Our US Dollar has resumed its downfall against other major world currencies, most importantly the Yen and Euro. After a mid-December rally, the USD has plunged to new lows again compared against both currencies. Despite a global credit crunch and recession worries in Asia and Europe, the FED typically acts most rapidly and decisively when problems arise. On this positive note, we can expect the other central banks to begin cutting rates sometime later in the year as a more reactionary measure instead of a combination between reaction and precaution. Asian growth is still expected to maintain, but interest rates have risen to unhealthy levels. Meanwhile, Europe seems a few months behind the US economy in the GDP cycle, so slower growth may not be realized until the late 3rd or early 4th quarter of this year.

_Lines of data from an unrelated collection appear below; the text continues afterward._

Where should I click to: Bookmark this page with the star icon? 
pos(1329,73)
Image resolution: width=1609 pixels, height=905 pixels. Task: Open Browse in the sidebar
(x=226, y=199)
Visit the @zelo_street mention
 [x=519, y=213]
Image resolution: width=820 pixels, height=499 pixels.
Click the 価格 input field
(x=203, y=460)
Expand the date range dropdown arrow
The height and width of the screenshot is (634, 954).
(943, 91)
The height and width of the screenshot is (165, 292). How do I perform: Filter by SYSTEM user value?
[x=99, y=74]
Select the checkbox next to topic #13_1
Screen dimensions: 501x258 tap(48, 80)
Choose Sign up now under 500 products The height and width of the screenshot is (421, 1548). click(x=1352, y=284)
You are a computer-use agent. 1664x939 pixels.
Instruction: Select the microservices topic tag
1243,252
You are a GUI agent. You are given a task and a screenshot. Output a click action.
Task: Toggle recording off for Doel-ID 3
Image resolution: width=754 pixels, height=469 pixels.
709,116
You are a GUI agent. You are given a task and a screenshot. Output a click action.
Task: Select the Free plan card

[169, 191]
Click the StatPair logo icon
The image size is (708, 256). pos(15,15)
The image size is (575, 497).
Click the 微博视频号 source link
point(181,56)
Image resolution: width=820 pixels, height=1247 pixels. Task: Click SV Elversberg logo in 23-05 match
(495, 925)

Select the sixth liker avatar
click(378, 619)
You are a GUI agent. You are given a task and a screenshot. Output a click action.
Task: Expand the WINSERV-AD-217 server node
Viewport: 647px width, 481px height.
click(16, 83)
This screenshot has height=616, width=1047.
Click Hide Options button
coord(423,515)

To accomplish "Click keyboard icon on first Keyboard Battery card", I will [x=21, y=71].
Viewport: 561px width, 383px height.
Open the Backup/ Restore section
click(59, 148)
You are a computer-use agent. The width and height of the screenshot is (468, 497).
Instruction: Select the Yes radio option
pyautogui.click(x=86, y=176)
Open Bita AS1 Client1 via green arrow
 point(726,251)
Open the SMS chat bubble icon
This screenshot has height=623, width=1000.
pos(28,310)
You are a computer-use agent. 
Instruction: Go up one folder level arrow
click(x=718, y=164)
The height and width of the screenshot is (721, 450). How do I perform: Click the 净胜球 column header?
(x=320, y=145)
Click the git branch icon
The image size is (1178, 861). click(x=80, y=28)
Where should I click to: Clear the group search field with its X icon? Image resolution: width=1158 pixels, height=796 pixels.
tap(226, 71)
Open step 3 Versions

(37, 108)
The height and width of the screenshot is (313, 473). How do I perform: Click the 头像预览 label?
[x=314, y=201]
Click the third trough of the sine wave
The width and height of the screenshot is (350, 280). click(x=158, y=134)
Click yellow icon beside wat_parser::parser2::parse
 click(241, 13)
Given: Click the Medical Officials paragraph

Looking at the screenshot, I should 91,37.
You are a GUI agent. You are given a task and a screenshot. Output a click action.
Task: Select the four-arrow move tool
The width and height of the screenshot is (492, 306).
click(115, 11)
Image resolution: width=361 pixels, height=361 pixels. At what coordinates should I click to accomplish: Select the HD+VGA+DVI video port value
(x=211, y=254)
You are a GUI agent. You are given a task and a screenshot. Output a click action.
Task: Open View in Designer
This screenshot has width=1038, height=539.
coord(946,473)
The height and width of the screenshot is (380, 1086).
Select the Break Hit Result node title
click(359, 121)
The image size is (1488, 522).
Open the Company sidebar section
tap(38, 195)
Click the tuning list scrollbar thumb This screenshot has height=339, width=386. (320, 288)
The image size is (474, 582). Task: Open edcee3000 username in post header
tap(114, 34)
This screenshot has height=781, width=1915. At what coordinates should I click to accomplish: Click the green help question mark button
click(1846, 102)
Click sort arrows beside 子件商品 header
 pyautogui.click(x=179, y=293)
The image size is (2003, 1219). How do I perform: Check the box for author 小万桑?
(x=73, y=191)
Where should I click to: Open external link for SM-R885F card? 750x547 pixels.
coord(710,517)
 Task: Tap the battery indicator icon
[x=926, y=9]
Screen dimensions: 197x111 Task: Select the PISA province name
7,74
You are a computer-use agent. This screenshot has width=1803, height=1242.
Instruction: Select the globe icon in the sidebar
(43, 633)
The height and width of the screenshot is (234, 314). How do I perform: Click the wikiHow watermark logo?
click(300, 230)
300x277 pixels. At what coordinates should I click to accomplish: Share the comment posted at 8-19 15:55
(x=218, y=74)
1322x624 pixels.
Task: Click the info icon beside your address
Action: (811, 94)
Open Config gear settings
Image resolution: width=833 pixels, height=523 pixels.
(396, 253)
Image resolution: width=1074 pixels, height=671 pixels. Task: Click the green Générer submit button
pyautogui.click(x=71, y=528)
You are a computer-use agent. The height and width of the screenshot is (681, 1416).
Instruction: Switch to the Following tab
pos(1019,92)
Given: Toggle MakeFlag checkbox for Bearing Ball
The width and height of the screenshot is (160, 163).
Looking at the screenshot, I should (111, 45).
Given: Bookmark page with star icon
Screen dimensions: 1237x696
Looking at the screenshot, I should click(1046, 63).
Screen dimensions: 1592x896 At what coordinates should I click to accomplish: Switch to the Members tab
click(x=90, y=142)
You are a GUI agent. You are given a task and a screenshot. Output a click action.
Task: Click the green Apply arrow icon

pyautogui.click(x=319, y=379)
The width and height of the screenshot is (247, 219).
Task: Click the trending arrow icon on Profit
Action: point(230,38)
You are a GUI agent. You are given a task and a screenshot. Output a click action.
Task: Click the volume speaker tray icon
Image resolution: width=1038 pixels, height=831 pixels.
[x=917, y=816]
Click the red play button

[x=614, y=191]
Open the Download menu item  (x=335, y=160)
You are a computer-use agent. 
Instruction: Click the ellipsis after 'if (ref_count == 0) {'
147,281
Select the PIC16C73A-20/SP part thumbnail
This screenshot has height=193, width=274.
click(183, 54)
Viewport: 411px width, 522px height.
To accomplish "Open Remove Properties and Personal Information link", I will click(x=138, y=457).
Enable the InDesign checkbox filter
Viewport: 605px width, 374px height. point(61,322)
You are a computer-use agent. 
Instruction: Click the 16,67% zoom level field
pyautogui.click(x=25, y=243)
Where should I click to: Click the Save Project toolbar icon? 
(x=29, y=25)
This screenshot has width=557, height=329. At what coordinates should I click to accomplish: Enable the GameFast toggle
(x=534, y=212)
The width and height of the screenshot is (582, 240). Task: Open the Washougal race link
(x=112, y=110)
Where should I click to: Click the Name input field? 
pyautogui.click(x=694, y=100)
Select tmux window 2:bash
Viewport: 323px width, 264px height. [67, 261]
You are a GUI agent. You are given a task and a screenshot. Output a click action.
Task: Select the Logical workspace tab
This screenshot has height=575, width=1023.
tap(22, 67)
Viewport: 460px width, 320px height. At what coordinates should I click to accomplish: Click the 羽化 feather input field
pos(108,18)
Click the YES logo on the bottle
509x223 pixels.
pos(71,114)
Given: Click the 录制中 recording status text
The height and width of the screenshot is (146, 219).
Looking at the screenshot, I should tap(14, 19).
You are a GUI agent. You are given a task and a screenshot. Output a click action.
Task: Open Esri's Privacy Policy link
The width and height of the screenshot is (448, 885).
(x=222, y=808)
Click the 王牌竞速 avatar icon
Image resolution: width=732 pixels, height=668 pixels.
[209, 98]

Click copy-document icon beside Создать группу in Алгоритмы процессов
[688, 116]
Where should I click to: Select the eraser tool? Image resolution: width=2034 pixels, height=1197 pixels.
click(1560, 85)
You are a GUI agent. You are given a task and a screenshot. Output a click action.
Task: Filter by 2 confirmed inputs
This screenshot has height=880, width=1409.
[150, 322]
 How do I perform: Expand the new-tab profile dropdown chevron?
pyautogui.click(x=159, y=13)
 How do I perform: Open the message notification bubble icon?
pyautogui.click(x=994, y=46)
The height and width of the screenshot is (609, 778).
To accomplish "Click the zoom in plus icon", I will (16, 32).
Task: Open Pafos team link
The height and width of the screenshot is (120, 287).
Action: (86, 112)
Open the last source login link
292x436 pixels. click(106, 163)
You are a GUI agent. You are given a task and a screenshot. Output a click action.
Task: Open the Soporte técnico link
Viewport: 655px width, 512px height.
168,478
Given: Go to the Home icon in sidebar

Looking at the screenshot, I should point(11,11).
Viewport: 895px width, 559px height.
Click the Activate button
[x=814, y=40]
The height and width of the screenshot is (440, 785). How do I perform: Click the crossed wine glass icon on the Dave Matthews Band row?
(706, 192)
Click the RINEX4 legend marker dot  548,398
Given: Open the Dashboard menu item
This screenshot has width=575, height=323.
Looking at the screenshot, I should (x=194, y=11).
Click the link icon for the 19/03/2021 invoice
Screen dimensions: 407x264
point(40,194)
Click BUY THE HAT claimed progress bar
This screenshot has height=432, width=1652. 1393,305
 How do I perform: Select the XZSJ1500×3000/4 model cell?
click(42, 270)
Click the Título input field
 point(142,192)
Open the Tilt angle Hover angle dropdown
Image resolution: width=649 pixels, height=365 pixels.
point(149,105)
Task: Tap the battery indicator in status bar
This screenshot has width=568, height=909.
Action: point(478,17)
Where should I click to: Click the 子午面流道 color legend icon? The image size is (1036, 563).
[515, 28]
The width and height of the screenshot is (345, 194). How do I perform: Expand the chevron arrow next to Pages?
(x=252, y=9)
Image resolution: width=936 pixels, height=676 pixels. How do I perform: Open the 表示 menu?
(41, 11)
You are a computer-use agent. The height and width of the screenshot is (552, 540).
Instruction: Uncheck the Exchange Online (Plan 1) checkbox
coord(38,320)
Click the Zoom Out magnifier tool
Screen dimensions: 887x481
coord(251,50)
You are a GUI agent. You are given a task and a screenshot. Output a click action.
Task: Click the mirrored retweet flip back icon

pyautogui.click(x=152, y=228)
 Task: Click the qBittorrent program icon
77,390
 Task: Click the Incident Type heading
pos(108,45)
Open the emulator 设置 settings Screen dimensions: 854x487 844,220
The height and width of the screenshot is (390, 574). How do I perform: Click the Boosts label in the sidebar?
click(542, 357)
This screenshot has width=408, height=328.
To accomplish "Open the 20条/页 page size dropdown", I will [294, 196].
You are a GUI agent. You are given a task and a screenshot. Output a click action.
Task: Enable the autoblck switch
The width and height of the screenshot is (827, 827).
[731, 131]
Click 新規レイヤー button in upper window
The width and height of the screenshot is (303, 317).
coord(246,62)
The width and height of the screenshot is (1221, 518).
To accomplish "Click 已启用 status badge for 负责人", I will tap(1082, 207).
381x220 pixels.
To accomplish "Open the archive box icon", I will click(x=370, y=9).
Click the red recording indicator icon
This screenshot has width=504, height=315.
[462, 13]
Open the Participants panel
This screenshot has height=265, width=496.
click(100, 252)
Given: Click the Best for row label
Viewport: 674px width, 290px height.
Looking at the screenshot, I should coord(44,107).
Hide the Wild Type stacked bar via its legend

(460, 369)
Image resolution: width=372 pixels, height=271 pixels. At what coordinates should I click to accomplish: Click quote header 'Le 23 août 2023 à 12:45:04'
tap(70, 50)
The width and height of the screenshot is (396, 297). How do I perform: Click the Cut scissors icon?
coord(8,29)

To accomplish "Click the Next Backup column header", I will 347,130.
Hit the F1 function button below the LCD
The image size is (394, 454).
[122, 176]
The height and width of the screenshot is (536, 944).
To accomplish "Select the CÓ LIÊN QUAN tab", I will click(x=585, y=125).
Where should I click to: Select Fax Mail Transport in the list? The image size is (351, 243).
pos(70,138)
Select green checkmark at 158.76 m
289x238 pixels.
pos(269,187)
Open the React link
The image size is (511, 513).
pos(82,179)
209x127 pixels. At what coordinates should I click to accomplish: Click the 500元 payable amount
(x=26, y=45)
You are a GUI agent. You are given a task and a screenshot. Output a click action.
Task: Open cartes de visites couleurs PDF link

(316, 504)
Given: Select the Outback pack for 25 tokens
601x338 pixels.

One solution to the falling value of the Dollar the FED has yet to utilize is the mop up of excess money floating around throughout the economy. Unfortunately for the US central banking arm, excess liquidity has been necessary in a marketplace stricken with tightening credit standards and loan requirements. As the financial sector continues to right itself (with the help of much needed investment from the private sector and abroad), the FED may begin to start diminishing some of this exorbitant amount of dollars. Hence, less supply will help drive the USD's value back in the right direction.

Sunday, January 27, 2008

Was Jerome Kerviel a man "without any particular genius"?



Within the past week, Jerome Kerviel changed the landscape and mindset of the financial world. According to the article from the Tribune Company, Kerviel is responsible for a whopping $7.14 Billion in losses incurred by French megabank Societe Generale. Although everyone's initial shock stems from the monetary value Kerviel cost his employer (not surprising considering the value), I was left in awe when reading about the ease and amount of transactions involved in his illegal actions.

For Societe Generale to comment on Kerviel as a "fragile person...without any particular genius" really worries me. Is this French bank so arrogant that they fail to believe he truly profited at any time from his illegal trading (which they also stated)? Are those at the top so stubborn to give Kerviel any credit for defrauding their organization for the largest amount in history? Or are those executives at Societe Generale telling us something else?

In an updated article, the bank claims he "hacked computers and "combined several fraudulent methods". How easy is this system to hack? If Kerviel was truly a man "without any particular genius," can we expect thousands of computer wizards to flock to investment banks in search of a trading position, which they will be able to use to extort or defraud massive amount of money? Are these banks, supposedly with the top computer security in the world (save national governments and agencies) really that safe?

Societe Generale might want to start a company-wide investigation, quick. Ditto for the rest of the banks. Because if Kerviel is just a normal guy with average intelligence and knowledge of his field and the trading system, this won't be the last case we see of this nature in near future.